▶ INSTRUCTIONS TO FOLLOW
Can you rewrite the yarn-winding passage between "As I clipped" and "every time around.", inclusive, with "hank" changed to "skein"?

▶ TEXT PASSAGE
As I clipped off the ties there was this vague sense that something was wrong, but it made no sense and I ignored it–at the time.
Oooh, man. All those hundreds of yards of wool and that compliant-looking hank was anything but: it was tangled, and tangled bad.
If you are winding yarn into a hank (race-track shaped, for the non knitters, for dyeing now and winding into a ball later) and get interrupted and come back to it and finish with the winding going the other way, you create loops against the loops instead of one big loop–and the yarn must be slowly carefully unwoven back through all those figure-eights. The ball, as it gets bigger and bigger, still has to fit through all those catch points every time around.
I started at about 10:30 this morning. I got interrupted by a few things, including a friend dropping by for an hour and a half, but still: it was 3:30 when I finally got that last yard onto that ball.
Which I emphatically did not knit. I was done with it for the day.
So while I fussed with all that, I had the second-day Neil Gorsuch hearings going to keep me occupied. (The Supreme Court nominee.)
He seems like a nice guy. We could definitely do worse, given who chose him.

▶ EXTRACTED RECORDS

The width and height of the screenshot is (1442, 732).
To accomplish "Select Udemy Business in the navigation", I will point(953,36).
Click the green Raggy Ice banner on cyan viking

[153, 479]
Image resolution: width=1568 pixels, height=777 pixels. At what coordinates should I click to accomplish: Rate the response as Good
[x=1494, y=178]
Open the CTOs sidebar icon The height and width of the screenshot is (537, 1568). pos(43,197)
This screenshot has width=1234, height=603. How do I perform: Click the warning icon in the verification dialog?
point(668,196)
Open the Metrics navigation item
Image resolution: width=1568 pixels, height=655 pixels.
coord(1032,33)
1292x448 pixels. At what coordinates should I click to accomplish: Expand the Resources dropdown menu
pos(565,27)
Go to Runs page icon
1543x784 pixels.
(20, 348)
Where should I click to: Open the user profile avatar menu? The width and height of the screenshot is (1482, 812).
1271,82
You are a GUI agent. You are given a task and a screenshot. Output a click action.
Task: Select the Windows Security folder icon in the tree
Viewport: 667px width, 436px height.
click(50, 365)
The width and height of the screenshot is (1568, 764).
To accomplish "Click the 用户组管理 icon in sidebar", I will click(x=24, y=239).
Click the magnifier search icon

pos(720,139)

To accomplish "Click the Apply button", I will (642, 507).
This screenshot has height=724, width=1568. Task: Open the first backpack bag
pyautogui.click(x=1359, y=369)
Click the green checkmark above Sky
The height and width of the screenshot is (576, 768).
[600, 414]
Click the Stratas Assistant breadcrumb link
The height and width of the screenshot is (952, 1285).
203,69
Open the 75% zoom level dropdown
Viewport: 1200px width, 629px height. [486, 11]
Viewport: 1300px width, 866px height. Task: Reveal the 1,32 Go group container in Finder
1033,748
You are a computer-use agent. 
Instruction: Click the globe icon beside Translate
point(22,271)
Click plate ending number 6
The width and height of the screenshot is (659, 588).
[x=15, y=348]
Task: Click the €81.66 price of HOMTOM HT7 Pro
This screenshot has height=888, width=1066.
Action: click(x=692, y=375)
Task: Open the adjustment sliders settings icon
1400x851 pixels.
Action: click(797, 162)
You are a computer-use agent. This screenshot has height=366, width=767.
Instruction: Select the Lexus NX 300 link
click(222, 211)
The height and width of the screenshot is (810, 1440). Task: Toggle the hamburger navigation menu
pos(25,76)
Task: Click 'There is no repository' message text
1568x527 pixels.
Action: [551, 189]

▶ EXPECTED ANSWER
As I clipped off the ties there was this vague sense that something was wrong, but it made no sense and I ignored it–at the time.
Oooh, man. All those hundreds of yards of wool and that compliant-looking skein was anything but: it was tangled, and tangled bad.
If you are winding yarn into a skein (race-track shaped, for the non knitters, for dyeing now and winding into a ball later) and get interrupted and come back to it and finish with the winding going the other way, you create loops against the loops instead of one big loop–and the yarn must be slowly carefully unwoven back through all those figure-eights. The ball, as it gets bigger and bigger, still has to fit through all those catch points every time around.